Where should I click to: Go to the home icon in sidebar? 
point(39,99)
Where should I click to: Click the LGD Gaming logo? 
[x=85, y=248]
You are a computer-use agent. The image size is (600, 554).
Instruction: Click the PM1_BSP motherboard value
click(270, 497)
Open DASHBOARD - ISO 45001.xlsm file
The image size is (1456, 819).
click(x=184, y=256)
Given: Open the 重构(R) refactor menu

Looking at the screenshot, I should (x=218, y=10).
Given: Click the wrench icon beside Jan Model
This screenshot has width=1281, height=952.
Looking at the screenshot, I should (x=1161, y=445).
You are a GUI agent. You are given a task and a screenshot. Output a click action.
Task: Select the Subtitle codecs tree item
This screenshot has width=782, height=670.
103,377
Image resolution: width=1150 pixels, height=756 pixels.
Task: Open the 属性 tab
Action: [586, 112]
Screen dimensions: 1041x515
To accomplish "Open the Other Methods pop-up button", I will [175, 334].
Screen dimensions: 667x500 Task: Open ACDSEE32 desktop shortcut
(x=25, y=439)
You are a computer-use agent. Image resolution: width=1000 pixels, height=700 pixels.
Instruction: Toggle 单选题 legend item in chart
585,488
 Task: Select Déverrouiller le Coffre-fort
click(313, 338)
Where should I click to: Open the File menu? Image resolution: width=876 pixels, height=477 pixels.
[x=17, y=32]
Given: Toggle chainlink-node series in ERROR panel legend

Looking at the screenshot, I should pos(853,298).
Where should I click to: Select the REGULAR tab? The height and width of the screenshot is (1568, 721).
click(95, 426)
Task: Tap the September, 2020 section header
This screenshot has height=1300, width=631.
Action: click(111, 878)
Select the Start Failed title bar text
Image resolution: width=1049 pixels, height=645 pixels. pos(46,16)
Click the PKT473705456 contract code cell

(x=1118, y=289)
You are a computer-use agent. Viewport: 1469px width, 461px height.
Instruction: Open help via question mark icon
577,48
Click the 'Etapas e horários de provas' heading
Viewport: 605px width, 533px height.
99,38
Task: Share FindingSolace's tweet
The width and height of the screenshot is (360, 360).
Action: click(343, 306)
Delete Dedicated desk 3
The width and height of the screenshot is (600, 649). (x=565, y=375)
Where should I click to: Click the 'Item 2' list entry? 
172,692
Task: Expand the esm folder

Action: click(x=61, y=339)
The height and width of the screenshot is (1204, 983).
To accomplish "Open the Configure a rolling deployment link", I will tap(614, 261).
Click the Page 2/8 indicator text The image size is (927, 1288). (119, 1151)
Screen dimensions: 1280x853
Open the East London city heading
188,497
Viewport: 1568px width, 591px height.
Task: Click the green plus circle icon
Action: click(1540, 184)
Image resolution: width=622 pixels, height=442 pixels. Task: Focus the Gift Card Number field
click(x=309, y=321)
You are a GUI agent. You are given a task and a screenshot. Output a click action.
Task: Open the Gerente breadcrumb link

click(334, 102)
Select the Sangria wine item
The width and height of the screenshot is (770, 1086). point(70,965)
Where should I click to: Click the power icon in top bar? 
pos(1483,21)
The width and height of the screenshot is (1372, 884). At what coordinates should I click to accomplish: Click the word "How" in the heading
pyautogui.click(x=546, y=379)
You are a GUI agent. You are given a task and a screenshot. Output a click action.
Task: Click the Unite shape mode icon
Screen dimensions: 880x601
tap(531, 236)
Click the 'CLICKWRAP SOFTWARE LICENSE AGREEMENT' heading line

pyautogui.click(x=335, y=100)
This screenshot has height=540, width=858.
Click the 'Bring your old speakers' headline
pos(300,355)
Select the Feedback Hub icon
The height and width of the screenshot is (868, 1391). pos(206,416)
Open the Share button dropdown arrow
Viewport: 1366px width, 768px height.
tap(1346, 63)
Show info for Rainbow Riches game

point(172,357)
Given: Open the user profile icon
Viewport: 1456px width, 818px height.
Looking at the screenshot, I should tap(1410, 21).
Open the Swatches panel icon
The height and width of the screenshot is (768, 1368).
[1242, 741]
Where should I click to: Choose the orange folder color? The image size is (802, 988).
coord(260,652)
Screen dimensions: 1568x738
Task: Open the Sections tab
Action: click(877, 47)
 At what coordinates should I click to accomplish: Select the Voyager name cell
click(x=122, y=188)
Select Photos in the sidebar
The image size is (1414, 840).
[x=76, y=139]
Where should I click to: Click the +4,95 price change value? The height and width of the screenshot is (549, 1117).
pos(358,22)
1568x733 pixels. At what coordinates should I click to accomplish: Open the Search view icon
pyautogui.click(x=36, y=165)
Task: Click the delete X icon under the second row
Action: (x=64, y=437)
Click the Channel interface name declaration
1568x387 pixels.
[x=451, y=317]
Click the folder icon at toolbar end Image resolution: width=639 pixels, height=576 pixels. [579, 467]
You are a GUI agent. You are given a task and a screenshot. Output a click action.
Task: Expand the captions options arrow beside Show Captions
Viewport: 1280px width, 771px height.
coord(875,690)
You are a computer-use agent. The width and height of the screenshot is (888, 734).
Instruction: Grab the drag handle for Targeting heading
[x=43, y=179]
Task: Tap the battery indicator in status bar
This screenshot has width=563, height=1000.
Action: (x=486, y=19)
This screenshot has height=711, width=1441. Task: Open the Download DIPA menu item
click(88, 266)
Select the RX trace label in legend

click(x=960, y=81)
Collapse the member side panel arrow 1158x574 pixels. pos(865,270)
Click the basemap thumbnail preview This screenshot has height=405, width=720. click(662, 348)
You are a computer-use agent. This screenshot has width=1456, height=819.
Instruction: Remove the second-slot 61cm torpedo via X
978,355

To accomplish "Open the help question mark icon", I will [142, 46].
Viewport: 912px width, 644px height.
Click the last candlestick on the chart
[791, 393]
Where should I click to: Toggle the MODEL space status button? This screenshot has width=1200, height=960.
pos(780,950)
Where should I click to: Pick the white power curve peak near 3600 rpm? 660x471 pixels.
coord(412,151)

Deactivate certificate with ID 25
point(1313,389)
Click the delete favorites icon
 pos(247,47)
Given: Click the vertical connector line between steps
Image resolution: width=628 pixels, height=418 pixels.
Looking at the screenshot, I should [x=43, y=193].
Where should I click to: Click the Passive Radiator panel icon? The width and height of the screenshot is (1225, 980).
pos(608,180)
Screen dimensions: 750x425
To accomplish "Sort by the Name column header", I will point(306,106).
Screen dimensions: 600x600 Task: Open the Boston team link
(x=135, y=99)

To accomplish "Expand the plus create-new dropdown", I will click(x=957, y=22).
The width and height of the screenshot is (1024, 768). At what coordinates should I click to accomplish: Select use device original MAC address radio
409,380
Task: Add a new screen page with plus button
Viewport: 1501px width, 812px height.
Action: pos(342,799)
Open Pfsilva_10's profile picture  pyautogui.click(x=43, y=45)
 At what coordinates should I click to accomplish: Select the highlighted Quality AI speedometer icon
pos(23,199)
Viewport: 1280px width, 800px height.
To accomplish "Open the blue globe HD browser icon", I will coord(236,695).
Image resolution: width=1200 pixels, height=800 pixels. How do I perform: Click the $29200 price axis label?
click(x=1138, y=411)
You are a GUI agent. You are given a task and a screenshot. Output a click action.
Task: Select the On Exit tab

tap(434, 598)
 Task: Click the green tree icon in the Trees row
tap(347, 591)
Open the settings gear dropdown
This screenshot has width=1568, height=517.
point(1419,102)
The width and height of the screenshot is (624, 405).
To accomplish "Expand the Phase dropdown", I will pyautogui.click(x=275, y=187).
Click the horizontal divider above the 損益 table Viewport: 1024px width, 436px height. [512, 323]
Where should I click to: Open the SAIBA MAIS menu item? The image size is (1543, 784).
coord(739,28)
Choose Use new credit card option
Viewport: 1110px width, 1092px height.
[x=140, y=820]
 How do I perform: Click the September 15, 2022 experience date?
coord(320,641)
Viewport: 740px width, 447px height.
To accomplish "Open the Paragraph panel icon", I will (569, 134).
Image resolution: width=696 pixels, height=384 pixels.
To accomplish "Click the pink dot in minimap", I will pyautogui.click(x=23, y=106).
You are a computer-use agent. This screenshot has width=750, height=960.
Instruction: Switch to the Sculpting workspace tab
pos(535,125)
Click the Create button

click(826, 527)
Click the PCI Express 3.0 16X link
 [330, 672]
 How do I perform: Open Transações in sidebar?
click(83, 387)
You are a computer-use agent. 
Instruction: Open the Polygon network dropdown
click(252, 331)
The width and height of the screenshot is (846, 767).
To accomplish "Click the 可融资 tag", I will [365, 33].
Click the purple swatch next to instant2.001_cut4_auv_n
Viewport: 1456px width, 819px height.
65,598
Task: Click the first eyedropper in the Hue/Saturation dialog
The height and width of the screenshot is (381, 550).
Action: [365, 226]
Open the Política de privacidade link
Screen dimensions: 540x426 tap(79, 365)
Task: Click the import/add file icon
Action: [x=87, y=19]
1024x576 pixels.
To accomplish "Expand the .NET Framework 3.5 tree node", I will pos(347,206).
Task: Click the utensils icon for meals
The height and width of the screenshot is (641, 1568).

Written request
Convert the part of the items that opens with the line containing "Task: Add a new screen page with plus button" and closes with the line containing "click(x=1138, y=411)" into a JSON list of strings, one string per line, leaving out blank lines.

Solution for this exercise
[
  "Task: Add a new screen page with plus button",
  "Viewport: 1501px width, 812px height.",
  "Action: pos(342,799)",
  "Open Pfsilva_10's profile picture  pyautogui.click(x=43, y=45)",
  " At what coordinates should I click to accomplish: Select the highlighted Quality AI speedometer icon",
  "pos(23,199)",
  "Viewport: 1280px width, 800px height.",
  "To accomplish \"Open the blue globe HD browser icon\", I will coord(236,695).",
  "Image resolution: width=1200 pixels, height=800 pixels. How do I perform: Click the $29200 price axis label?",
  "click(x=1138, y=411)"
]